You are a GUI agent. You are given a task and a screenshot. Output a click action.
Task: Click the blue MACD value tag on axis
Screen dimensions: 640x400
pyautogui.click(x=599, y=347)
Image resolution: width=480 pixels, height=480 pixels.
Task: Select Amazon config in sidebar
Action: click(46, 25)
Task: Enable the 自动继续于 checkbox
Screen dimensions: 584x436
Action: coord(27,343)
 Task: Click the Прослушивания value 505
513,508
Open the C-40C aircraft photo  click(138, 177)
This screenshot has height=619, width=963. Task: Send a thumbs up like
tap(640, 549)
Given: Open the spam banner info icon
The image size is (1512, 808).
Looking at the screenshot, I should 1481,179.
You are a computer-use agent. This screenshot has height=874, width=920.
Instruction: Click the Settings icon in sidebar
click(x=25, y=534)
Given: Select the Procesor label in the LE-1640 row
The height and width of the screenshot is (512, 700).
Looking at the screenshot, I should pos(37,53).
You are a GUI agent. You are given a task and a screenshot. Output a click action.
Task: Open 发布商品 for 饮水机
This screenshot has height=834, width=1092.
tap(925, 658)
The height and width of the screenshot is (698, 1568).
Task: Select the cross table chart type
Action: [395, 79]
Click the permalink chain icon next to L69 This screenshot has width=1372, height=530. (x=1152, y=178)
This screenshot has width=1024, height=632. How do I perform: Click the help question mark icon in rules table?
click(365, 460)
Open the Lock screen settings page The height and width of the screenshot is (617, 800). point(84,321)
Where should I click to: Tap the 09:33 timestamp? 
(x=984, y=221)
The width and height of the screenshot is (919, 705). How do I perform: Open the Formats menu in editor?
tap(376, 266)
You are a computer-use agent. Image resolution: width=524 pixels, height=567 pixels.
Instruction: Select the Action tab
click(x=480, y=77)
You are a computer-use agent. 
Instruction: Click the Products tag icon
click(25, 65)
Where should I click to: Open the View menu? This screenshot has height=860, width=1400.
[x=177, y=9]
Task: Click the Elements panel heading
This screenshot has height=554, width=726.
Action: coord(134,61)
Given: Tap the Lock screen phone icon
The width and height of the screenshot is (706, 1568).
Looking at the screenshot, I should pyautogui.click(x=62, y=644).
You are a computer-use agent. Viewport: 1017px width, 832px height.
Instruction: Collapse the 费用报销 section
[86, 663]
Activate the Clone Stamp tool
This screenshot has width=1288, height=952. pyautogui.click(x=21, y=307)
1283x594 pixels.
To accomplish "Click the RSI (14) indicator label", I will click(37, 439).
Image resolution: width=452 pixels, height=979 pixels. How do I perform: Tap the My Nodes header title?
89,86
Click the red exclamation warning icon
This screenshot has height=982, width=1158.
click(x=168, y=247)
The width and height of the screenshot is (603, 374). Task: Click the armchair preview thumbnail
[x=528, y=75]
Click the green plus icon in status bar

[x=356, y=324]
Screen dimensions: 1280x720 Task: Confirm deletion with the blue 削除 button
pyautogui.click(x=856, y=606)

***

▶ Problem: Please copy all lines of the listing in which the string "agent" occurs.

▶ Output for this exercise:
You are a GUI agent. You are given a task and a screenshot. Output a click action.
You are a computer-use agent. This screenshot has height=874, width=920.
You are a GUI agent. You are given a task and a screenshot. Output a click action.
You are a computer-use agent. Image resolution: width=524 pixels, height=567 pixels.
You are a computer-use agent. 
You are a computer-use agent. Viewport: 1017px width, 832px height.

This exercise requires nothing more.